## [Activities]
- a) Answer these questions from the 2002 web log:
(i) Under what kind of license does the quoted passage say the Darwin OS is released?
(ii) In what year did astronomers at the Mauna Kea Observatory discover the first Kuiper Belt object?
(iii) What does the log give as Pluto's diameter?
- b) Quote the stretch of the 2002 web log from "On a related" through "based on Darwinism!".

## [Extract provided]
==============================

2002.04.21
Being a Mac fanatic doesn't mean I can't take a joke --
The iToilet.
> Yeah, ha-ha, the old iBooks do look a little like toilet seats.
On a related note:
Holy Roller
Launches Anti-Mac Jihad
"Hypnotically encased iMacs trick unsuspecting computer users into
accepting Darwinism.... That's right, new Macs are based on Darwinism!
While they currently don't advertise this fact to consumers, it is well
known among the computer elite, who are mostly Atheists and Pagans.
Furthermore, the Darwin OS is released under an `Open Source' license,
which is just another name for Communism."
> I think that link is a joke site, but it's so well done that I really
can't be sure.
> The "Kid's Page" is so over the top that ... I dunno. Decide for
yourself --
Objective: Christian Ministries:
4 Kidz.
"Creation Science Fun Fact:
"Dinosaurs still walk on the land and swim in the seas! And the Earth
is only 10,000 years old! Incredible but TRUE!"
More pictures of my kids.
You are so lucky!
These are from last October.
2002.04.17
Scientific American:
Journey
to the Farthest Planet. Scientists are finally preparing to send a
spacecraft to Pluto and the Kuiper Belt, the last unexplored region of
our planetary system.
"Dutch-American astronomer Gerard Kuiper ... suggested in the 1940s and
1950s that perhaps Pluto was not a world without context but the brightest
of a vast ensemble of objects orbiting in the same region." ...
"In 1992 astronomers at the Mauna Kea Observatory in Hawaii discovered
the first Kuiper Belt object (KBO), which was found to be about 10 times
as small as and almost 10,000 times as faint as Pluto. Since then,
observers have found more than 600 KBOs, with diameters ranging from 50
to almost 1,200 kilometers. (Pluto's diameter is about 2,400 kilometers.)"
Nature:
Neutrino weighed up.
Astronomers use galaxies to reckon a subatomic particle's mass.

==============================

## [Provided information]
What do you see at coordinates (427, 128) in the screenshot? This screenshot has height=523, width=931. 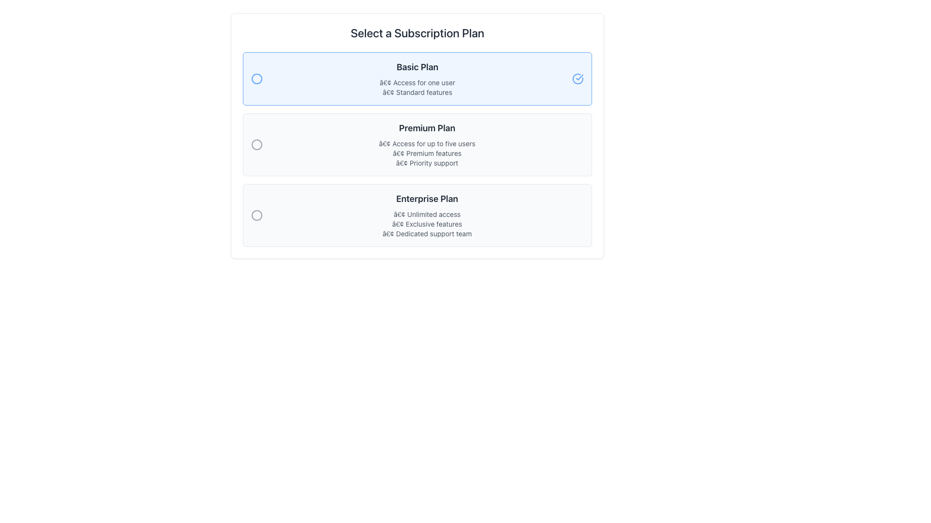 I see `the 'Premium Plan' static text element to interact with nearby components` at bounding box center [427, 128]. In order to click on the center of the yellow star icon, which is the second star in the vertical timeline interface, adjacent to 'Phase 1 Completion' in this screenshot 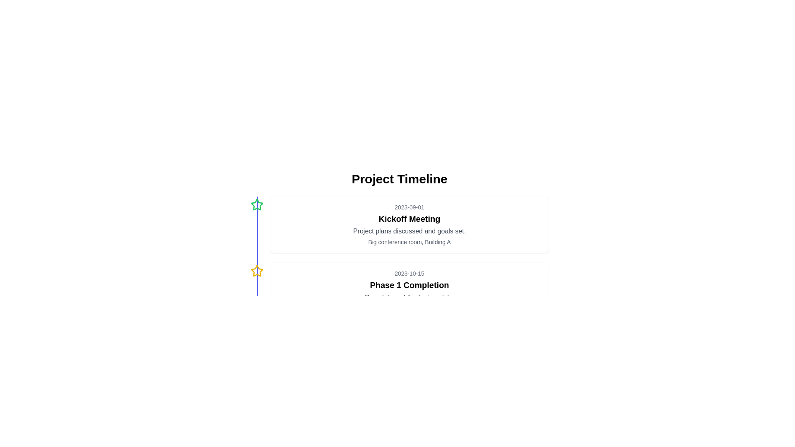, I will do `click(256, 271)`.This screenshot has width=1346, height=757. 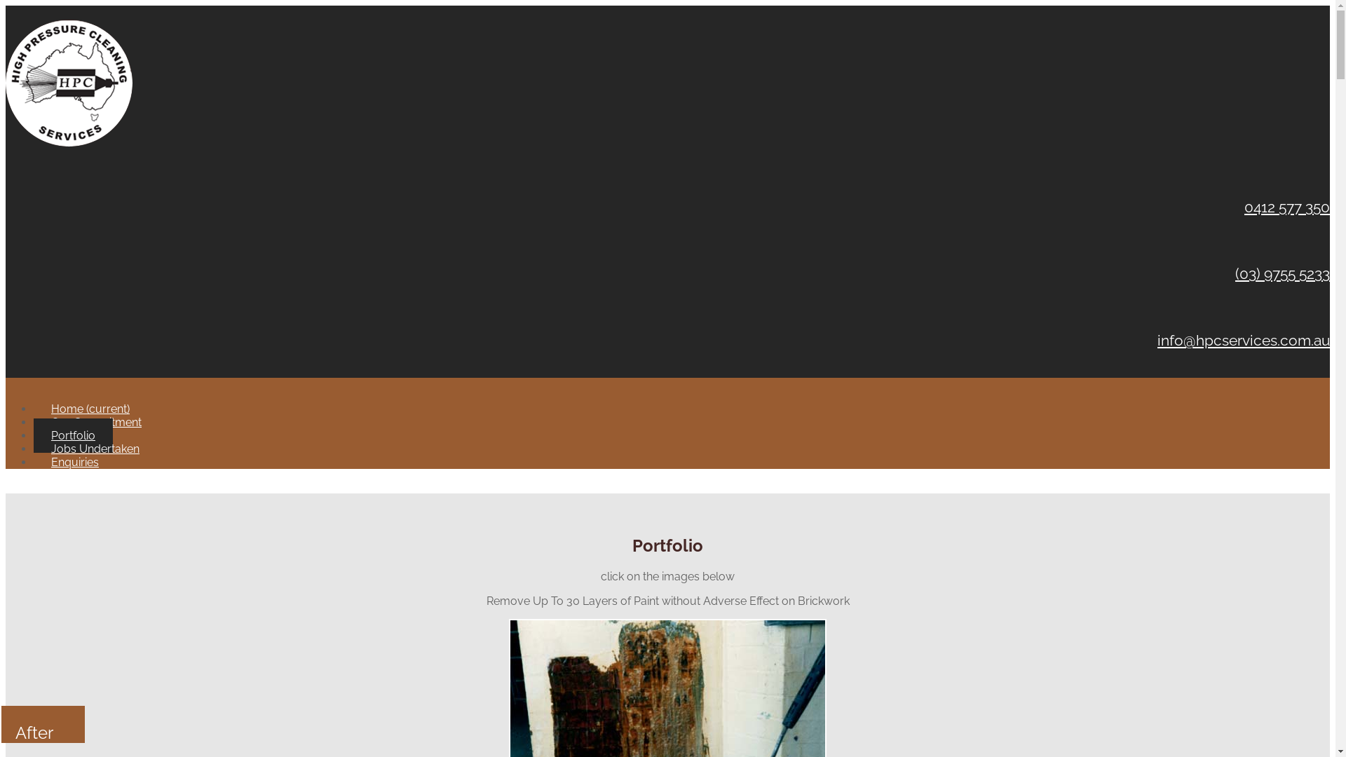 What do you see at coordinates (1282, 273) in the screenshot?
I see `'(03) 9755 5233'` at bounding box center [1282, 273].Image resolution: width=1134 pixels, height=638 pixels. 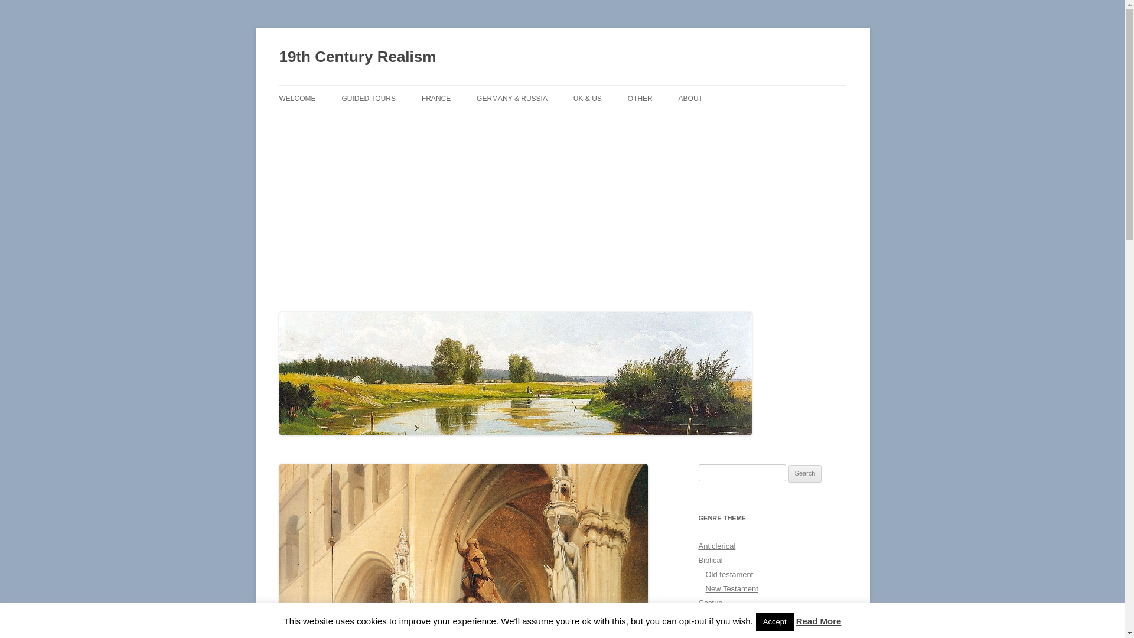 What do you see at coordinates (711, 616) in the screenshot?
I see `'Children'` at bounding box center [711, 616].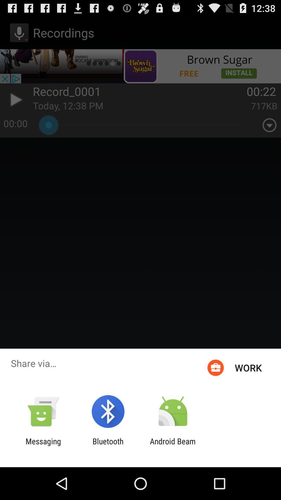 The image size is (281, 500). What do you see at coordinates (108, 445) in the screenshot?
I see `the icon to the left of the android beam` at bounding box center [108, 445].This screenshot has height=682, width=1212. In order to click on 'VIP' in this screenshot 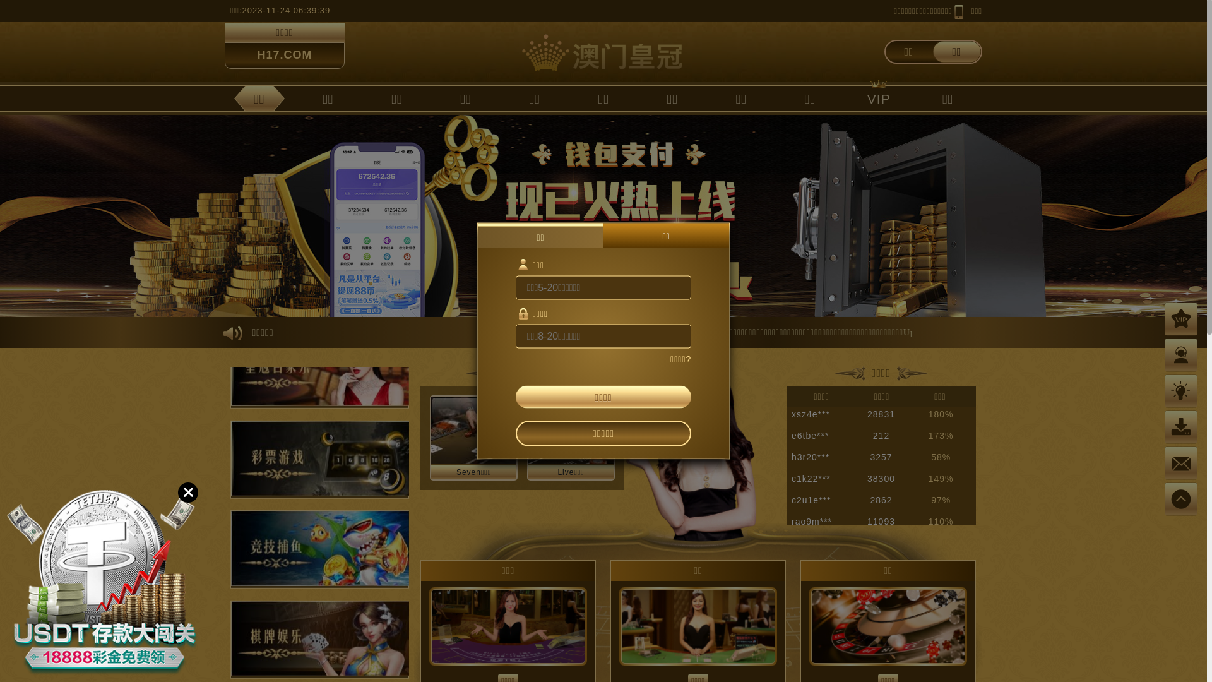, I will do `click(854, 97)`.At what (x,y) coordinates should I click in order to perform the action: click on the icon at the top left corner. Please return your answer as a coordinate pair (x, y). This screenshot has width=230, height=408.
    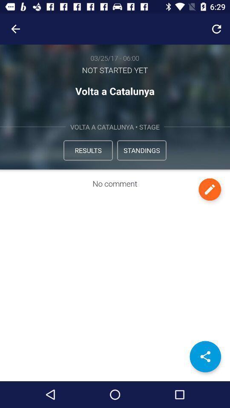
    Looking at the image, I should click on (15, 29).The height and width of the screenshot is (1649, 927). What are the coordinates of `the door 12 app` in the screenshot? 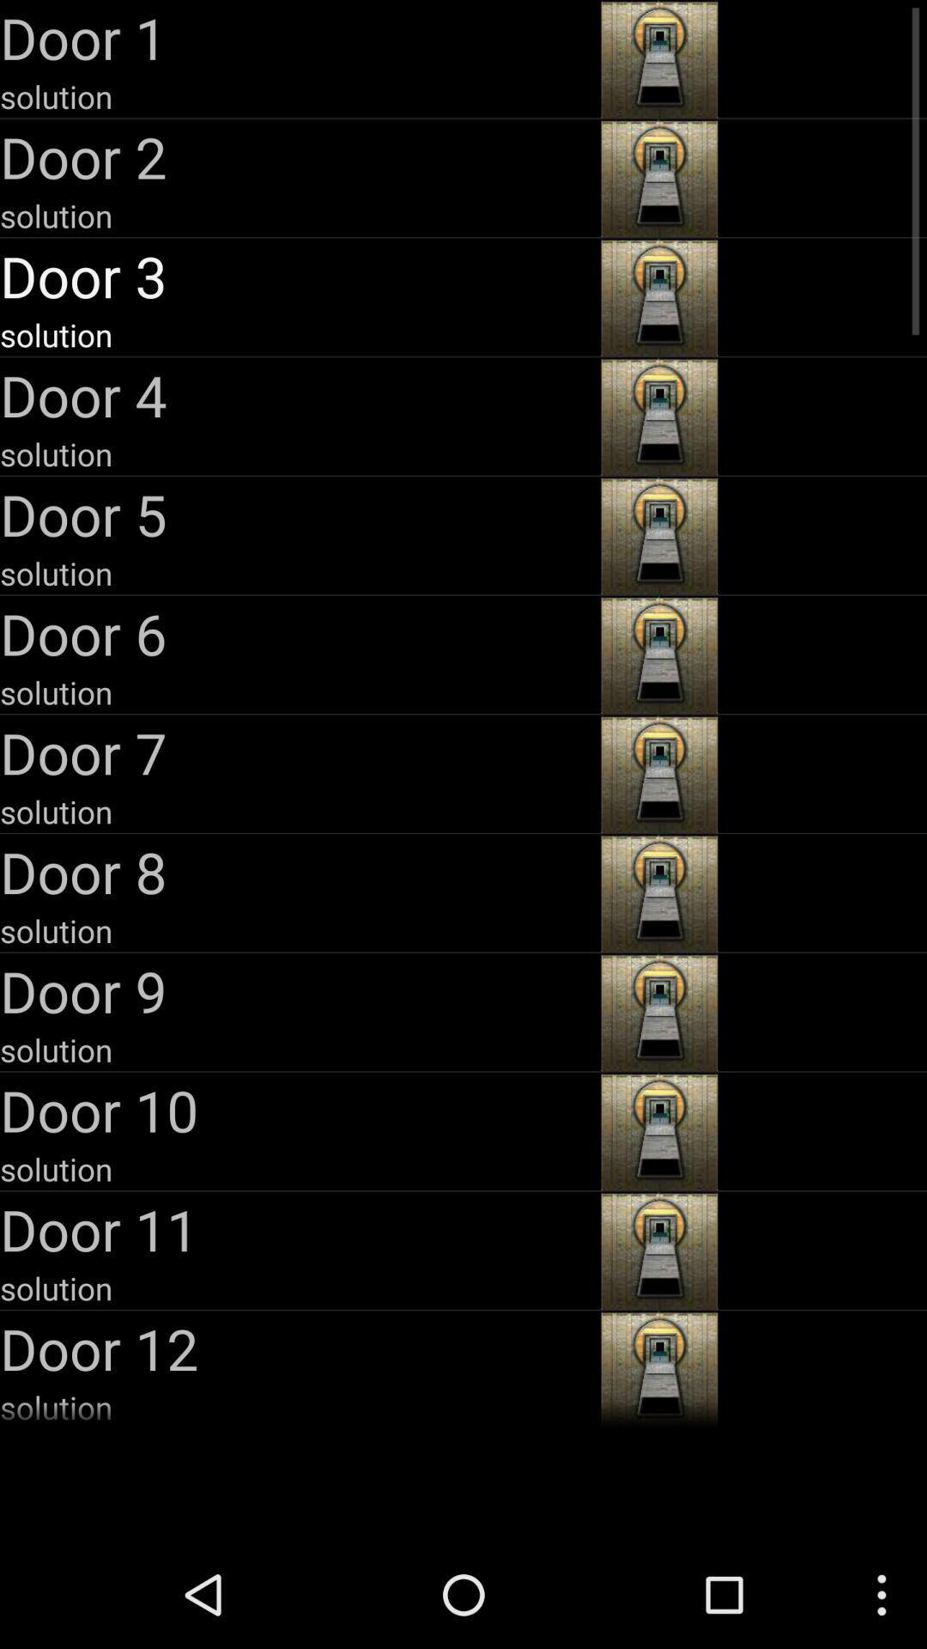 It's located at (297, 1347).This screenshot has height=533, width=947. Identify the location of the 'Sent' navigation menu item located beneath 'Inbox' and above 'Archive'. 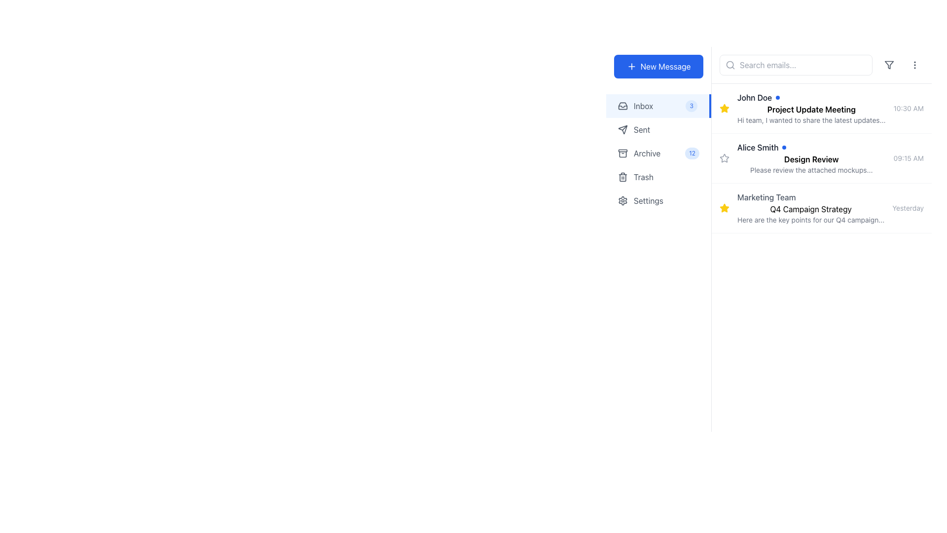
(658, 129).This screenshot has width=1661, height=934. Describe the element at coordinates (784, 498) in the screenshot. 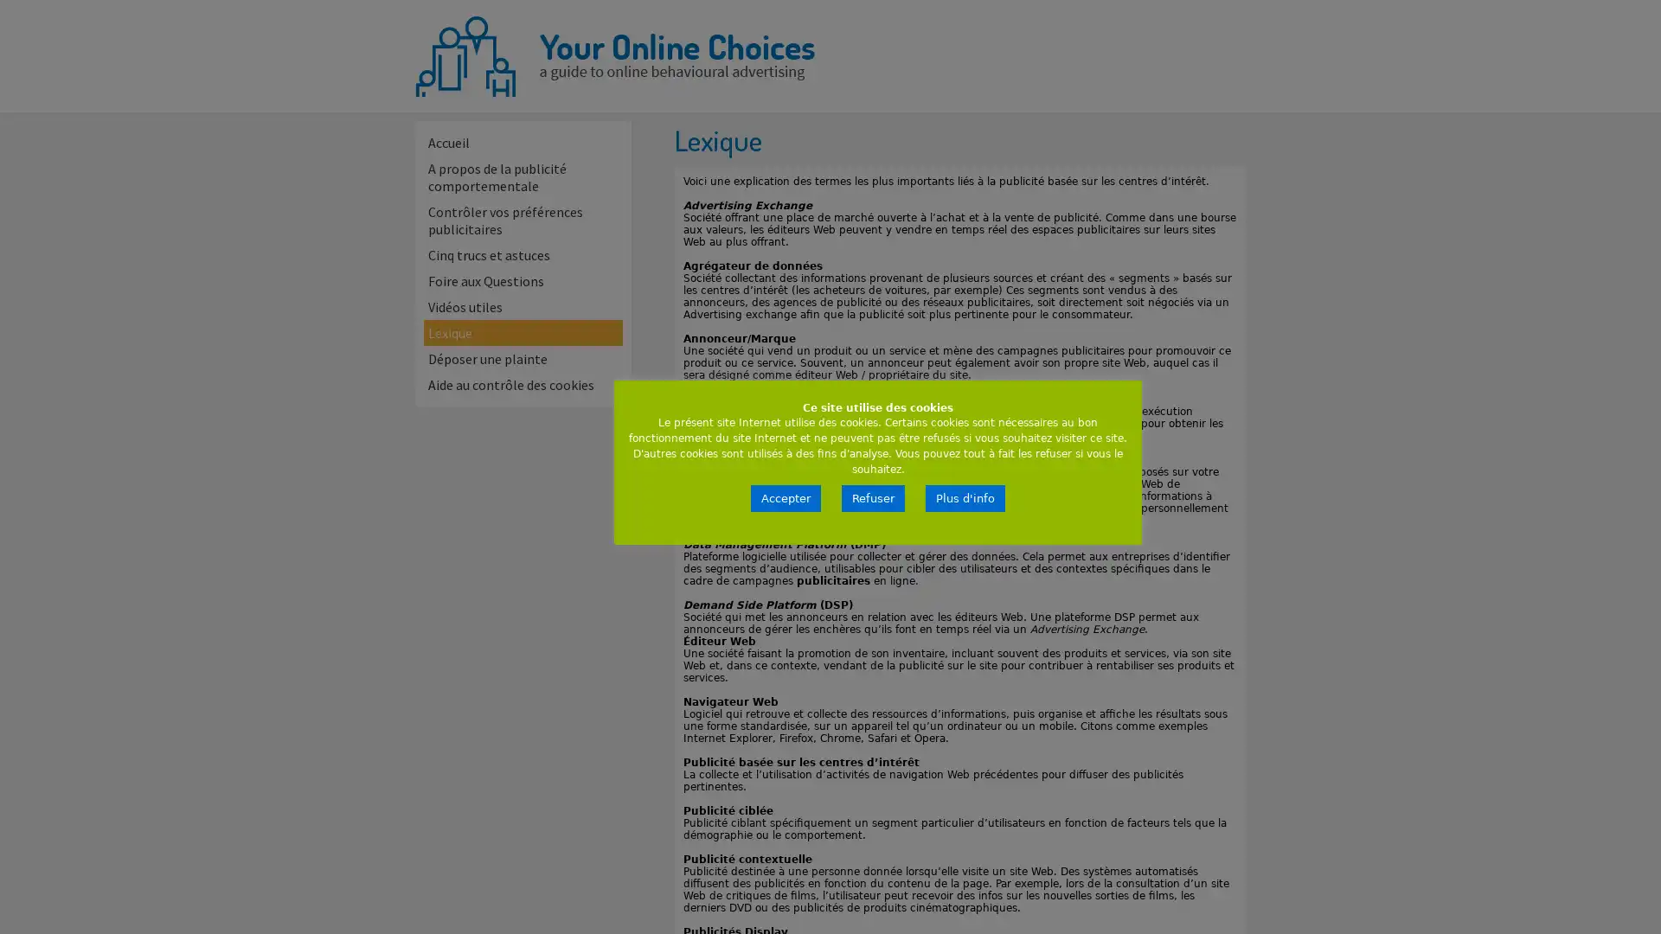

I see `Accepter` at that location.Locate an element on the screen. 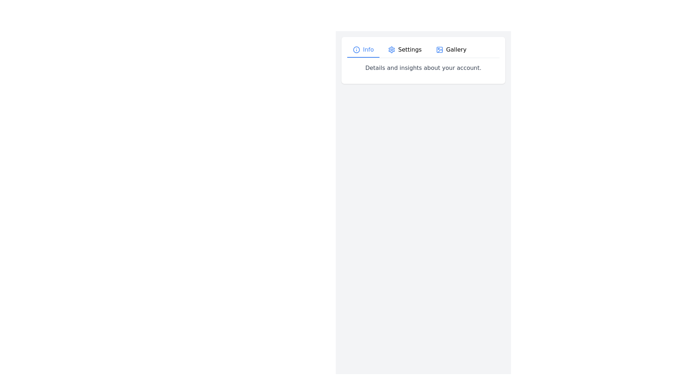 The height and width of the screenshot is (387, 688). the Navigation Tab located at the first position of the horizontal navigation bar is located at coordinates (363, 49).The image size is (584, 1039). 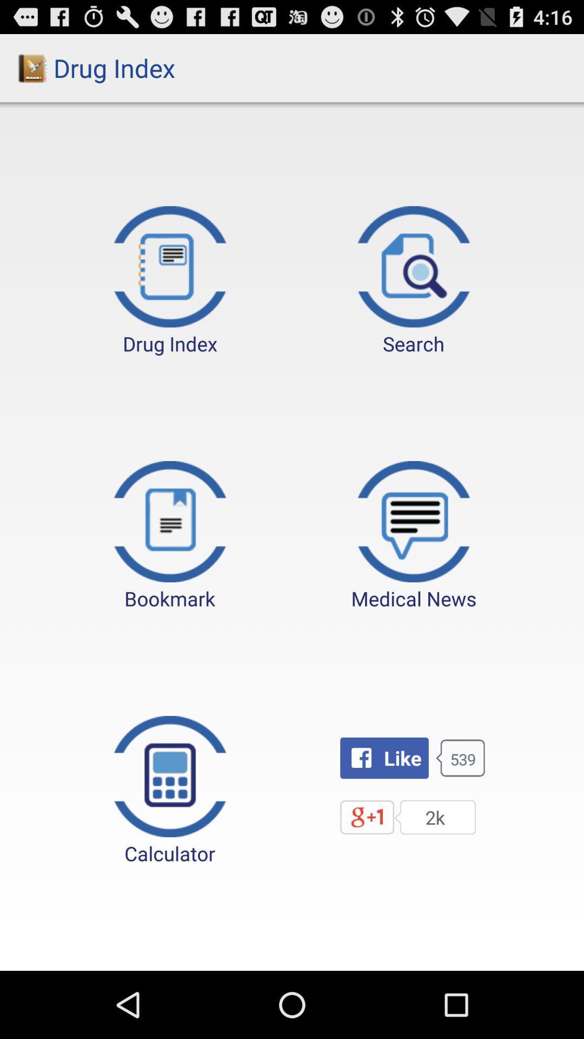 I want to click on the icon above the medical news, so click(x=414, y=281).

==============================

## [Numbered responses]
- a)
(i) An "Open Source" license
(ii) 1992
(iii) About 2,400 kilometers

- b)
On a related note:
Holy Roller
Launches Anti-Mac Jihad
"Hypnotically encased iMacs trick unsuspecting computer users into
accepting Darwinism.... That's right, new Macs are based on Darwinism!